- [The problem]:
Write the records out once more, so that nothing differs from the original.

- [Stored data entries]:
--------
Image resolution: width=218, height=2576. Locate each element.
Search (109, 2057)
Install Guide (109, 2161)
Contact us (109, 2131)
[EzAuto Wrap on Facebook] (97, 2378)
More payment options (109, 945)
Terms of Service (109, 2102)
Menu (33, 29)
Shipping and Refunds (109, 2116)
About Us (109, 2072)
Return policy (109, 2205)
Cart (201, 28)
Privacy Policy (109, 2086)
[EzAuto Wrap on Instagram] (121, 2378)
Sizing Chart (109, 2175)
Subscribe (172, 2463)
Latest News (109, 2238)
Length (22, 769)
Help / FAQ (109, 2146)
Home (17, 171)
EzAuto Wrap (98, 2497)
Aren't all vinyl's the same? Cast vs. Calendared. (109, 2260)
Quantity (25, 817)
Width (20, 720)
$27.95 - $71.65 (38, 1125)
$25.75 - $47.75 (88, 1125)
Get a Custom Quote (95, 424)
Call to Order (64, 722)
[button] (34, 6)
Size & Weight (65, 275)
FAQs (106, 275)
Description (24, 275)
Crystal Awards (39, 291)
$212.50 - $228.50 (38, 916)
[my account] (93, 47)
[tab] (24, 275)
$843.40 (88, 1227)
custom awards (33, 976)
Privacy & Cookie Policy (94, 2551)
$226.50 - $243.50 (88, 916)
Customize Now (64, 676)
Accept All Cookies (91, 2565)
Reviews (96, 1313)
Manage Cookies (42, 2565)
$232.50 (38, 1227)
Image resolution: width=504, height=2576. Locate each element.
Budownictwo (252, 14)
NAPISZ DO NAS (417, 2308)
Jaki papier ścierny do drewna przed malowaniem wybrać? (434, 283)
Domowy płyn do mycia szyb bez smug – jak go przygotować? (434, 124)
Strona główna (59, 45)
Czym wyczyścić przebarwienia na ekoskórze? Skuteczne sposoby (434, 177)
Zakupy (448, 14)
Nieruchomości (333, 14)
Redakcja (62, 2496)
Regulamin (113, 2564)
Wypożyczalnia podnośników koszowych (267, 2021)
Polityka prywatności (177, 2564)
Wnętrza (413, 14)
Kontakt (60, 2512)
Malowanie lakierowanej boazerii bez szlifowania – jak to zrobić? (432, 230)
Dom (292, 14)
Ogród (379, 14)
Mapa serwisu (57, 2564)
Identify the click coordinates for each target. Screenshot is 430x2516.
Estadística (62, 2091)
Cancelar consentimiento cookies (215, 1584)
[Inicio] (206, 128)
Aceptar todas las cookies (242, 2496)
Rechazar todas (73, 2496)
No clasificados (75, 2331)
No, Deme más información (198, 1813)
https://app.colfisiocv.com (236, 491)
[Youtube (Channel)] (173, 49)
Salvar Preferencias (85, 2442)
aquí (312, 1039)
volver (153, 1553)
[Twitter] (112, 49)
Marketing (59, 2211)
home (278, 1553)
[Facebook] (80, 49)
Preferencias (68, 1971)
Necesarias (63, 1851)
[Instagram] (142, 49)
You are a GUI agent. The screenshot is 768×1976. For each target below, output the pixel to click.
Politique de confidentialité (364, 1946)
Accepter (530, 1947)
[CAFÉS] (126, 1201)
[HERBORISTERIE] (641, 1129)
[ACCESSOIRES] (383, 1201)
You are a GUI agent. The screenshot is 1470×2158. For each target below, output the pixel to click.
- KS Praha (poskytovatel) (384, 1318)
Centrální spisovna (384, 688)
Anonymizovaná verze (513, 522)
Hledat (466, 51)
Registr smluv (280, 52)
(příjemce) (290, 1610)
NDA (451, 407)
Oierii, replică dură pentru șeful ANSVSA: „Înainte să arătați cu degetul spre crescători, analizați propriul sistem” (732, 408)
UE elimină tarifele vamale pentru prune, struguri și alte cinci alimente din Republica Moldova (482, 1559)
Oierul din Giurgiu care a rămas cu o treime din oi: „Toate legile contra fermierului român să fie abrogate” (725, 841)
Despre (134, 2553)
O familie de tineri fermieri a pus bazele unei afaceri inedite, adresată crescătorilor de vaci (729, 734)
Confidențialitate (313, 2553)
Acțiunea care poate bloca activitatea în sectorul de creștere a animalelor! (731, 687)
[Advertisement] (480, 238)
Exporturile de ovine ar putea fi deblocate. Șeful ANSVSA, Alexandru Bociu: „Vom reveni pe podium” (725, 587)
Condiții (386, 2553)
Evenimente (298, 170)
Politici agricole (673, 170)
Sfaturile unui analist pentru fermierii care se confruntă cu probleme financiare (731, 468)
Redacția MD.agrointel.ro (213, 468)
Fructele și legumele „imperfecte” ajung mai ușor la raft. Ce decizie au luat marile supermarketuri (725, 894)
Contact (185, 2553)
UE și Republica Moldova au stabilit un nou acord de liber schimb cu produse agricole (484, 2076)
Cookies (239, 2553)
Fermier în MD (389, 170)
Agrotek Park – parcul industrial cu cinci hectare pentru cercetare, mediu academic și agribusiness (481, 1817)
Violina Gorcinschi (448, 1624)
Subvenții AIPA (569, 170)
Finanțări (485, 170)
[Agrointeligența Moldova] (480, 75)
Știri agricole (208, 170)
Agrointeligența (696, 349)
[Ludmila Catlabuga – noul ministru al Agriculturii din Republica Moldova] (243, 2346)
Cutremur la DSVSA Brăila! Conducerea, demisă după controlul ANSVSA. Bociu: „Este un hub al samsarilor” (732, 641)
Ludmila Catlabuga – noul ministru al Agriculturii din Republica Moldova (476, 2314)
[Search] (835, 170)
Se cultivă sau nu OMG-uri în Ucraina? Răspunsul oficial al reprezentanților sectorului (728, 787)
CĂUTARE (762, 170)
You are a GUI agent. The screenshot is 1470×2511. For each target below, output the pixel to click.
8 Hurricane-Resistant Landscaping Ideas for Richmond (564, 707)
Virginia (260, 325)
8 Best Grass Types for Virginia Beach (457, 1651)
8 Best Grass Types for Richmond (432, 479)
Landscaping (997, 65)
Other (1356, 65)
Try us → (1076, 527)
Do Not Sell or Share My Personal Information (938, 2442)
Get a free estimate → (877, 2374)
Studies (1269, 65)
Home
--------
- [Result below]:
Image resolution: width=218, height=2576. Locate each element.
Search (109, 2057)
Install Guide (109, 2161)
Contact us (109, 2131)
[EzAuto Wrap on Facebook] (97, 2378)
More payment options (109, 945)
Terms of Service (109, 2102)
Menu (33, 29)
Shipping and Refunds (109, 2116)
About Us (109, 2072)
Return policy (109, 2205)
Cart (201, 28)
Privacy Policy (109, 2086)
[EzAuto Wrap on Instagram] (121, 2378)
Sizing Chart (109, 2175)
Subscribe (172, 2463)
Latest News (109, 2238)
Length (22, 769)
Help / FAQ (109, 2146)
Home (17, 171)
EzAuto Wrap (98, 2497)
Aren't all vinyl's the same? Cast vs. Calendared. (109, 2260)
Quantity (25, 817)
Width (20, 720)
$27.95 - $71.65 (38, 1125)
$25.75 - $47.75 (88, 1125)
Get a Custom Quote (95, 424)
Call to Order (64, 722)
[button] (34, 6)
Size & Weight (65, 275)
FAQs (106, 275)
Description (24, 275)
Crystal Awards (39, 291)
$212.50 - $228.50 (38, 916)
[my account] (93, 47)
[tab] (24, 275)
$843.40 (88, 1227)
custom awards (33, 976)
Privacy & Cookie Policy (94, 2551)
$226.50 - $243.50 (88, 916)
Customize Now (64, 676)
Accept All Cookies (91, 2565)
Reviews (96, 1313)
Manage Cookies (42, 2565)
$232.50 (38, 1227)
Image resolution: width=504, height=2576. Locate each element.
Budownictwo (252, 14)
NAPISZ DO NAS (417, 2308)
Jaki papier ścierny do drewna przed malowaniem wybrać? (434, 283)
Domowy płyn do mycia szyb bez smug – jak go przygotować? (434, 124)
Strona główna (59, 45)
Czym wyczyścić przebarwienia na ekoskórze? Skuteczne sposoby (434, 177)
Zakupy (448, 14)
Nieruchomości (333, 14)
Redakcja (62, 2496)
Regulamin (113, 2564)
Wypożyczalnia podnośników koszowych (267, 2021)
Polityka prywatności (177, 2564)
Wnętrza (413, 14)
Kontakt (60, 2512)
Malowanie lakierowanej boazerii bez szlifowania – jak to zrobić? (432, 230)
Dom (292, 14)
Ogród (379, 14)
Mapa serwisu (57, 2564)
Identify the click coordinates for each target. Screenshot is 430x2516.
Estadística (62, 2091)
Cancelar consentimiento cookies (215, 1584)
[Inicio] (206, 128)
Aceptar todas las cookies (242, 2496)
Rechazar todas (73, 2496)
No clasificados (75, 2331)
No, Deme más información (198, 1813)
https://app.colfisiocv.com (236, 491)
[Youtube (Channel)] (173, 49)
Salvar Preferencias (85, 2442)
aquí (312, 1039)
volver (153, 1553)
[Twitter] (112, 49)
Marketing (59, 2211)
home (278, 1553)
[Facebook] (80, 49)
Preferencias (68, 1971)
Necesarias (63, 1851)
[Instagram] (142, 49)
You are a GUI agent. The screenshot is 768×1976. For each target below, output the pixel to click.
Politique de confidentialité (364, 1946)
Accepter (530, 1947)
[CAFÉS] (126, 1201)
[HERBORISTERIE] (641, 1129)
[ACCESSOIRES] (383, 1201)
You are a GUI agent. The screenshot is 1470×2158. For each target below, output the pixel to click.
- KS Praha (poskytovatel) (384, 1318)
Centrální spisovna (384, 688)
Anonymizovaná verze (513, 522)
Hledat (466, 51)
Registr smluv (280, 52)
(příjemce) (290, 1610)
NDA (451, 407)
Oierii, replică dură pentru șeful ANSVSA: „Înainte să arătați cu degetul spre crescători, analizați propriul sistem” (732, 408)
UE elimină tarifele vamale pentru prune, struguri și alte cinci alimente din Republica Moldova (482, 1559)
Oierul din Giurgiu care a rămas cu o treime din oi: „Toate legile contra fermierului român să fie abrogate” (725, 841)
Despre (134, 2553)
O familie de tineri fermieri a pus bazele unei afaceri inedite, adresată crescătorilor de vaci (729, 734)
Confidențialitate (313, 2553)
Acțiunea care poate bloca activitatea în sectorul de creștere a animalelor! (731, 687)
[Advertisement] (480, 238)
Exporturile de ovine ar putea fi deblocate. Șeful ANSVSA, Alexandru Bociu: „Vom reveni pe podium” (725, 587)
Condiții (386, 2553)
Evenimente (298, 170)
Politici agricole (673, 170)
Sfaturile unui analist pentru fermierii care se confruntă cu probleme financiare (731, 468)
Redacția MD.agrointel.ro (213, 468)
Fructele și legumele „imperfecte” ajung mai ușor la raft. Ce decizie au luat marile supermarketuri (725, 894)
Contact (185, 2553)
UE și Republica Moldova au stabilit un nou acord de liber schimb cu produse agricole (484, 2076)
Cookies (239, 2553)
Fermier în MD (389, 170)
Agrotek Park – parcul industrial cu cinci hectare pentru cercetare, mediu academic și agribusiness (481, 1817)
Violina Gorcinschi (448, 1624)
Subvenții AIPA (569, 170)
Finanțări (485, 170)
[Agrointeligența Moldova] (480, 75)
Știri agricole (208, 170)
Agrointeligența (696, 349)
[Ludmila Catlabuga – noul ministru al Agriculturii din Republica Moldova] (243, 2346)
Cutremur la DSVSA Brăila! Conducerea, demisă după controlul ANSVSA. Bociu: „Este un hub al samsarilor” (732, 641)
Ludmila Catlabuga – noul ministru al Agriculturii din Republica Moldova (476, 2314)
[Search] (835, 170)
Se cultivă sau nu OMG-uri în Ucraina? Răspunsul oficial al reprezentanților sectorului (728, 787)
CĂUTARE (762, 170)
You are a GUI agent. The screenshot is 1470×2511. For each target below, output the pixel to click.
8 Hurricane-Resistant Landscaping Ideas for Richmond (564, 707)
Virginia (260, 325)
8 Best Grass Types for Virginia Beach (457, 1651)
8 Best Grass Types for Richmond (432, 479)
Landscaping (997, 65)
Other (1356, 65)
Try us → (1076, 527)
Do Not Sell or Share My Personal Information (938, 2442)
Get a free estimate → (877, 2374)
Studies (1269, 65)
Home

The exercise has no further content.